We may be wondering how handicapped the ancient mathematicians were without the present day decimal point system. However ancient Indians were so facile with fractions they never needed the decimal point system. Even as late as 19^{th} century, Indians were using fractional multiplications tables of ½, ¼, ^{1}/_{8} , ^{1}/_{16} , ^{1}/_{32} and even ^{3}/_{16 } in their every day arithmetic calculations. Baudhayana uses this amazing fractional arithmetic to arrive at the above formula.
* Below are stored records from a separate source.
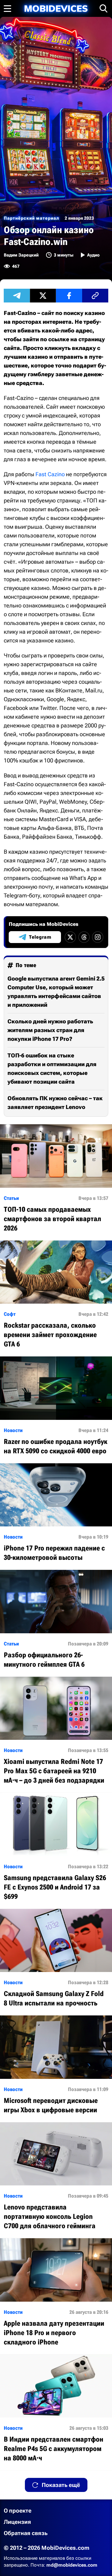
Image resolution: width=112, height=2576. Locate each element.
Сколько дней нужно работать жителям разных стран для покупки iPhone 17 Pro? (50, 1030)
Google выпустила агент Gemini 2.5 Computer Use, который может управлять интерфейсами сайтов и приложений (56, 991)
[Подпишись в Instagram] (97, 937)
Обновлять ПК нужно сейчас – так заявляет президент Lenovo (55, 1102)
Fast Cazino (50, 474)
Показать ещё (61, 2485)
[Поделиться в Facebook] (69, 295)
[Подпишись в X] (70, 937)
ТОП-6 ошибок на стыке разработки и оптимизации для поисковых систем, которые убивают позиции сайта (51, 1068)
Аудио (93, 254)
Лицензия (17, 2522)
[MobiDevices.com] (56, 8)
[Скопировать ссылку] (95, 295)
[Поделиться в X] (43, 295)
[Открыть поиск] (103, 8)
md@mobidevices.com (71, 2565)
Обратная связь (26, 2533)
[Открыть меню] (7, 8)
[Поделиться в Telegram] (17, 295)
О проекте (17, 2510)
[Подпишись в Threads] (84, 937)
We know from I.58, r = a + (1/3)(√2a-a) = [1+1/3(√2 – 1)]a

So we may write, a = r/[1+(1/3)(√2-1)]

With √2 = 577/408,

we get, a = r/[1+(1/3)(169/408)]= (1224/1393)r

Now for fractional magic:

1224/1393 = (1224/1392)*(1392/1393) = (51/58)/(1393/1392)

= [1-(7/56)(56/58)]/[1 + (1/1392)]

= [1-(1/8)(28/29)]*[1- (1/1392)]

= [1-(28/8*29)]*[1 – (1/8*29*6)]

(assuming 28/29 ≈ 1, in the last term),

= 1 – [28/(8*29)] – [1/(8*29*6)] + [1/(8*29*8*6)], .

Thus Baudhayana obtains the final formula of I-59 as:

(With Side of square as ‘s’ and the diameter of the circle as ‘d’)

** s = [1- 28/(8*29) – 1/(8*29*6) + 1/(8*29*6*8)] x d**

i.e., s = 0.878682 * d

This increases the value of Pi marginally from 3.088312 to 3.088326.

**Conclusion:**

It was after studying the book “Journey Through Genius” by William Dunham, I got interested in the History of Mathematics. I read several books to know more on this subject. In order to create interest among our genext, I started to write a few blogs on this subject. The present one is on ancient Indian Mathematician Baudhayana (800BC) and his works on Circles. We seem to know him only through his Sulva-sutras. However by reading extensive material on him, I could make out a few narrations of his works. Of course this narration includes a few of my imaginations and intuitions. Ancient Indians in 800BC were well aware of the basic properties of the circle. Baudhayana’s sulvasutras I-58 and I-59 give ample proof of this. Baudhayana was also able to fix the value of Pi to be between 40/12 and 40/13 (i.e. between 3.33 and 3.08). Baudhayana’s name is still uttered during many Hindu rituals. Even my own family is linked to Baudhayana through his line of disciples as mentioned often by us in our prayers as, Apasthamba, Aangirasa, Baragaspathya and Bharatwaja.

**References:**

1. A history of Ancient Indian Mathematics – C N Srinivasaiengar, The World Press Private Ltd. Calcutta. (1967)

2. Journey Through Genius – William Dunham, Penguin Books 1990.

3. S.G. Dani, **Geometry in Sulvas_sutras**, in ‘*Studies in the history of Indian mathematics*’, Cult. Hist. Math. 5, Hindustan Book Agency, New Delhi, 2010.